Beyond Basic Ontologies

This pattern works for other identifier types too:

Gene Identifiers

gene:
  hgnc_id: HGNC:1100
  symbol: BRCA1

Chemical Compounds

compound:
  chebi_id: CHEBI:15377
  name: water

The key is always: require multiple pieces of information that have to be consistent with each other, and validate against authoritative sources.

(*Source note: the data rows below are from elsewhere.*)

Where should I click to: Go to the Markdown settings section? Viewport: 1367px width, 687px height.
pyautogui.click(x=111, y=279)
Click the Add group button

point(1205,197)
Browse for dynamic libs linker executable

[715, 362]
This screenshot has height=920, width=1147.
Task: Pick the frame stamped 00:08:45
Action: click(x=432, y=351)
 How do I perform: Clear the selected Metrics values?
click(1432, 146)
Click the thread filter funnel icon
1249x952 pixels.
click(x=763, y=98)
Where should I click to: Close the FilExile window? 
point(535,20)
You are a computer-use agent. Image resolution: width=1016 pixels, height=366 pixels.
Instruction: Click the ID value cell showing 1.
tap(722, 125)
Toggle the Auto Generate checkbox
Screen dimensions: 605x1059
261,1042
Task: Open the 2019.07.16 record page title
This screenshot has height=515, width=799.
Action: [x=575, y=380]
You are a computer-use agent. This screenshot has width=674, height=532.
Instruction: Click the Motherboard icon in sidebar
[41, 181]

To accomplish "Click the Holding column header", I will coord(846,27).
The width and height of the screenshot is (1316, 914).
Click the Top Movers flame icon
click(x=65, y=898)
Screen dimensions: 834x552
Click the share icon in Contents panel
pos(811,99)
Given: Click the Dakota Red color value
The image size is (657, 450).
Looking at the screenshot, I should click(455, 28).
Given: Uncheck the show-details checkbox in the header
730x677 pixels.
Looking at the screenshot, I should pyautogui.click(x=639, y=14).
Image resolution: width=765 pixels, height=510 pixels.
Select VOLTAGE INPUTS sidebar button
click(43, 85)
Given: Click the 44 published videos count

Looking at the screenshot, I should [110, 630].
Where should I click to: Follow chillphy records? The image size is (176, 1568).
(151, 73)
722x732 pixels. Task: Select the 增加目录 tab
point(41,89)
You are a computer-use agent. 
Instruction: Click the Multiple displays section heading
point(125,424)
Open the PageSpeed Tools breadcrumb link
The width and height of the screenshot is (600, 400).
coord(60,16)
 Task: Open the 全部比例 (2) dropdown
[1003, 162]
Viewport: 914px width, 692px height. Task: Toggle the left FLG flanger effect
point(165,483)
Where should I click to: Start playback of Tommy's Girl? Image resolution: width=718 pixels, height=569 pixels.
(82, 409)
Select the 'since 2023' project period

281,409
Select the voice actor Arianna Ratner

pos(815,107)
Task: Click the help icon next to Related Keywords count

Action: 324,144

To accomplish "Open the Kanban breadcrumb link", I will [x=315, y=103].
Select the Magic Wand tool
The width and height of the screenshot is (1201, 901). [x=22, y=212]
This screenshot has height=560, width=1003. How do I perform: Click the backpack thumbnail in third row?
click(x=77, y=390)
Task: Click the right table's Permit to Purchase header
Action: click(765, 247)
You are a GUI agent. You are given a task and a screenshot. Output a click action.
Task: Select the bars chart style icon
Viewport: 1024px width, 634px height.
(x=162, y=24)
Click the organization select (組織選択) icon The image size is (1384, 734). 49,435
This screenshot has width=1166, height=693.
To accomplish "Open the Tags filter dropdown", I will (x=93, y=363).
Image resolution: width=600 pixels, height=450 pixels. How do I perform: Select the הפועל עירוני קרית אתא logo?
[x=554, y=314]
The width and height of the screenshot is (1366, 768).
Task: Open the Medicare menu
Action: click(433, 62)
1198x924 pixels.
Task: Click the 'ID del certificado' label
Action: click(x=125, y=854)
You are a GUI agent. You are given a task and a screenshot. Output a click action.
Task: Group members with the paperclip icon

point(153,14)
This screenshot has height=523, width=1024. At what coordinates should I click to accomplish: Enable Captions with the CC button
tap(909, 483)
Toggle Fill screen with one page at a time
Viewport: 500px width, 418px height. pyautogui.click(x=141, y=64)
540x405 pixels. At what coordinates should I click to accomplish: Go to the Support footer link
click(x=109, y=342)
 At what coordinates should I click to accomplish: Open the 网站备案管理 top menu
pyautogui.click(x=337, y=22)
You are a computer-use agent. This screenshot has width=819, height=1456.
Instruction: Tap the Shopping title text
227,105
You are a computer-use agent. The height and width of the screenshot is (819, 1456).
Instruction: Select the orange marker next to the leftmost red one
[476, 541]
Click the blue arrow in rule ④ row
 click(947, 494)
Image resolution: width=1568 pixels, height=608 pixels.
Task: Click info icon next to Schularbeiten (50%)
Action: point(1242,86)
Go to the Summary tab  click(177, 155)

Making It Work in Practice

The validation needs to happen at the right time in your workflow:

  • During AI generation: Have the AI system check its own outputs
  • Before committing: Run validation as part of your review process
  • In your tools: Build validation into your curation interfaces
  • As a safety net: Run periodic checks on your existing data

Limitations

This isn't a perfect solution. The pattern works well for well-structured domains with good APIs, but it's harder to apply when:

  • Authoritative sources don't have good APIs
  • Identifiers are less standardized
  • You're working with very new or rapidly changing data

But for most scientific curation workflows involving ontologies, genes, and publications, this straightforward approach can significantly reduce the number of hallucinated identifiers that slip through.

Getting Started

  1. Pick one identifier type that's important for your workflow
  2. Find the authoritative API for that type
  3. Modify your prompts to require both ID and label
  4. Build simple validation that checks both pieces
  5. Expand gradually to other identifier types

The key is to start simple and build up. You don't need a comprehensive system from day one - even basic validation on your most critical identifier types can make a big difference.